G 20/ OECD Principles of Corporate Governance – Comments by Eddy Wymeersch
In this public consultation, the OECD seeks to benefit from a wider input from the public in order to achieve a statement optimally reflecting ideas developed in the numerous studies and reflections about the future of private companies and the way these should be managed. The Principles are addressed to policy makers: apart from the case when the principles have been translated in legal rules, some of the Principles are to be included in the companies’ corporate governance codes, but other remain in the status of unwritten standards. Only legal rules are fully binding.

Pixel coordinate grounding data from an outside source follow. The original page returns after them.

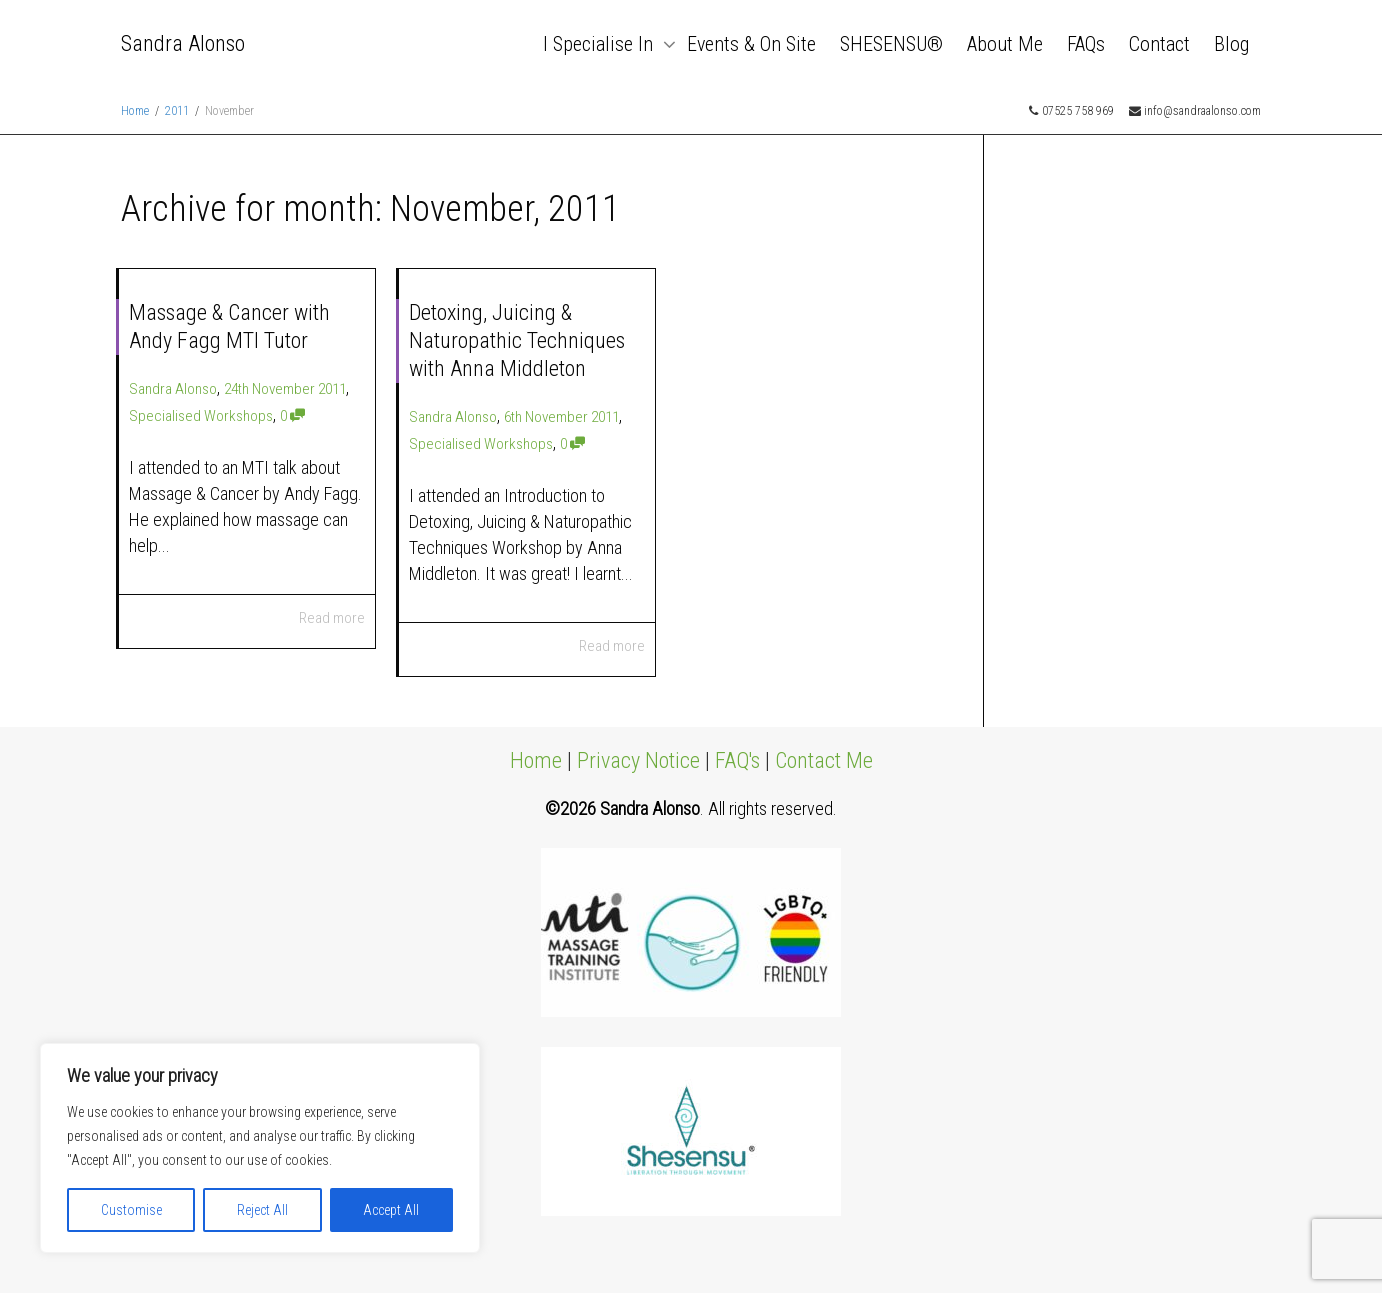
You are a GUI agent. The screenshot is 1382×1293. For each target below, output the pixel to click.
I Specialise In (600, 44)
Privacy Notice (638, 760)
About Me (1005, 44)
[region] (260, 1148)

In general the Principles deal with prominent corporate governance issues and indicate for most of these a way forward, which looks convincing. The present paper focuses on the issues where the Principles could usefully be complemented by issues which came forward more recently, or can be considered lacunae in the present presentation.
The Principles are adressed to private companies traded on public markets, but are equally of importance for the many unlisted companies, and even other bodies – such as the state owned economic enterprises which exercise central functions in our societies, eg the railways. The corporate governance principles may be equally applicable to these entities and a similar reflection as developed in the Principles would be of great importance.
According to the accounting directive companies will include the corporate governance statement in their management report. That statement shall be included as a specific section of the management report and shall contain at least the information listed in article 20 of that directive. Some of this information will be subject to external review by the auditor.